— start Data entries —
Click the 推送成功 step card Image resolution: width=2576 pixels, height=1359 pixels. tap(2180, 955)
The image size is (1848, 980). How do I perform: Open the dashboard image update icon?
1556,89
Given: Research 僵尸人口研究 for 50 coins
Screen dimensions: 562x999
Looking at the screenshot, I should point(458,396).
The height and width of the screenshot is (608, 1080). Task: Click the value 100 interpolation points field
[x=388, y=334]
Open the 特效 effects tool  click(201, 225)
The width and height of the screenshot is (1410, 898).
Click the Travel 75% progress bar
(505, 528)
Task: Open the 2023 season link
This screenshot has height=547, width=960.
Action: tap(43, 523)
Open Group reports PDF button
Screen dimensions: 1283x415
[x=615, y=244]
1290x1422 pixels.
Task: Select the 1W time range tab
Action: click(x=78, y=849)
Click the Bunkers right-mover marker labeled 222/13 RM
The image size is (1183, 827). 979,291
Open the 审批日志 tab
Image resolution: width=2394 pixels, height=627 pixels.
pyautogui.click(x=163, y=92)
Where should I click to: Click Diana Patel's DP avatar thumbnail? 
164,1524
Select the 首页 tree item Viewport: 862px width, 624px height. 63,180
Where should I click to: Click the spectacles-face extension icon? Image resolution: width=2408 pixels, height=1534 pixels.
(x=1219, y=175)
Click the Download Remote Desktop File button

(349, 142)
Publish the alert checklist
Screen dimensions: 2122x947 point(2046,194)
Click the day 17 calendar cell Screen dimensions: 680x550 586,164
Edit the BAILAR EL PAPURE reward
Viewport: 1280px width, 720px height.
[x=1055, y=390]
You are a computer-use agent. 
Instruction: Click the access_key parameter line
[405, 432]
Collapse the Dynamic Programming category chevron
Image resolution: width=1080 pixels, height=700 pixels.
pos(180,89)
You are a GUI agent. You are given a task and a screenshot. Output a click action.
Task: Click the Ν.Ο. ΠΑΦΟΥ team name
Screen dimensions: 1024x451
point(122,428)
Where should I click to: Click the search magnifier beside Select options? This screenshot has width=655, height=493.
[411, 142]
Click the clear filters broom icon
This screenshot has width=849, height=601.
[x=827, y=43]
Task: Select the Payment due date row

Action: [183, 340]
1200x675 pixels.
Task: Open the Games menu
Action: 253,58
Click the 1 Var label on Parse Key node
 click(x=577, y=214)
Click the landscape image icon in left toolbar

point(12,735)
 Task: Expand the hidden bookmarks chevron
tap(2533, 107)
— end Data entries —
### What the task requires
Reproduce the entries verbatim, starting with the first line and ending after the line that contains "[x=827, y=43]", including that line.

### Worked answer
Click the 推送成功 step card Image resolution: width=2576 pixels, height=1359 pixels. tap(2180, 955)
The image size is (1848, 980). How do I perform: Open the dashboard image update icon?
1556,89
Given: Research 僵尸人口研究 for 50 coins
Screen dimensions: 562x999
Looking at the screenshot, I should point(458,396).
The height and width of the screenshot is (608, 1080). Task: Click the value 100 interpolation points field
[x=388, y=334]
Open the 特效 effects tool  click(201, 225)
The width and height of the screenshot is (1410, 898).
Click the Travel 75% progress bar
(505, 528)
Task: Open the 2023 season link
This screenshot has height=547, width=960.
Action: tap(43, 523)
Open Group reports PDF button
Screen dimensions: 1283x415
[x=615, y=244]
1290x1422 pixels.
Task: Select the 1W time range tab
Action: click(x=78, y=849)
Click the Bunkers right-mover marker labeled 222/13 RM
The image size is (1183, 827). 979,291
Open the 审批日志 tab
Image resolution: width=2394 pixels, height=627 pixels.
pyautogui.click(x=163, y=92)
Where should I click to: Click Diana Patel's DP avatar thumbnail? 
164,1524
Select the 首页 tree item Viewport: 862px width, 624px height. 63,180
Where should I click to: Click the spectacles-face extension icon? Image resolution: width=2408 pixels, height=1534 pixels.
(x=1219, y=175)
Click the Download Remote Desktop File button

(349, 142)
Publish the alert checklist
Screen dimensions: 2122x947 point(2046,194)
Click the day 17 calendar cell Screen dimensions: 680x550 586,164
Edit the BAILAR EL PAPURE reward
Viewport: 1280px width, 720px height.
[x=1055, y=390]
You are a computer-use agent. 
Instruction: Click the access_key parameter line
[405, 432]
Collapse the Dynamic Programming category chevron
Image resolution: width=1080 pixels, height=700 pixels.
pos(180,89)
You are a GUI agent. You are given a task and a screenshot. Output a click action.
Task: Click the Ν.Ο. ΠΑΦΟΥ team name
Screen dimensions: 1024x451
point(122,428)
Where should I click to: Click the search magnifier beside Select options? This screenshot has width=655, height=493.
[411, 142]
Click the clear filters broom icon
This screenshot has width=849, height=601.
[x=827, y=43]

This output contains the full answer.